Venice’s shifty ground is easily the least suitable foundation for a massive bell tower but this never prevented the Venetians from building one. The campanile began life in the 9th century as a watch tower cum lighthouse. Its current shape, inspired by the St Mercuriale’s Campanile in Forlì, is the result of an early 16th-century restoration by Bartolomeo Bon who designed the tower’s upper stages. Shortly afterwards, the Loggetta – a small building at the base of the bell tower – was added by Jacopo Sansovino.
The campanile was repeatedly damaged by lightning, fire and earthquakes. Its pre-1902 incarnation was by no means a sound structure: it too heavy for its foundations and the vibrations of its five colossal bronze bells were a constant danger to the stability of the building. In 1902 it unceremoniously collapsed. It buried in its debris Sansovino’s precious Loggetta and sliced off one corner of the nearby Biblioteca Marciana. The basilica was spared and no casualties were recorded, except for the caretaker’s cat.
Despite the criticism of Bon’s design as clumsy back in the 16th century, the Venetian authorities, 400 years later, decided – on the same day it collapsed – to rebuilt the tower as a replica of itself.

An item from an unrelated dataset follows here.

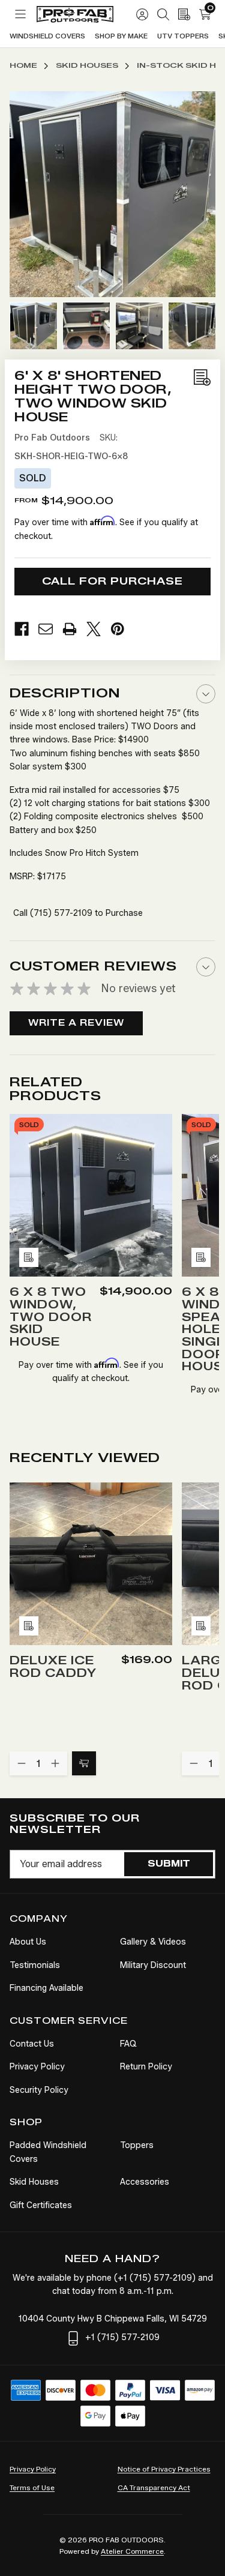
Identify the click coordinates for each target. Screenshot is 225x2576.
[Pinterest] (122, 629)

This is when the Venetian doctrine of restoration – com’era dov’era (“as it was, where it was”) was born. The campanile was rebuilt to the same design, only with some reinforcements to prevent future collapse and a lift as a nod to the 20th century. The rebuilt bell tower was inaugurated by the King of Italy in 1912.
The campanile remains the best option for panoramic views of Venice and its booming bronze bell – the Marangona – which used to mark the start and end of the working day for the Venetian artisans. The campanile is also remembered as the place from which Galileo Galilei demonstrated his telescope to the doge in 1609. The bell tower is also famous for its numerous knock-offs – from the early ones built in the Venetian territories in the Adriatic to the modern-day, Venice-themed resort on the Las Vegas Strip.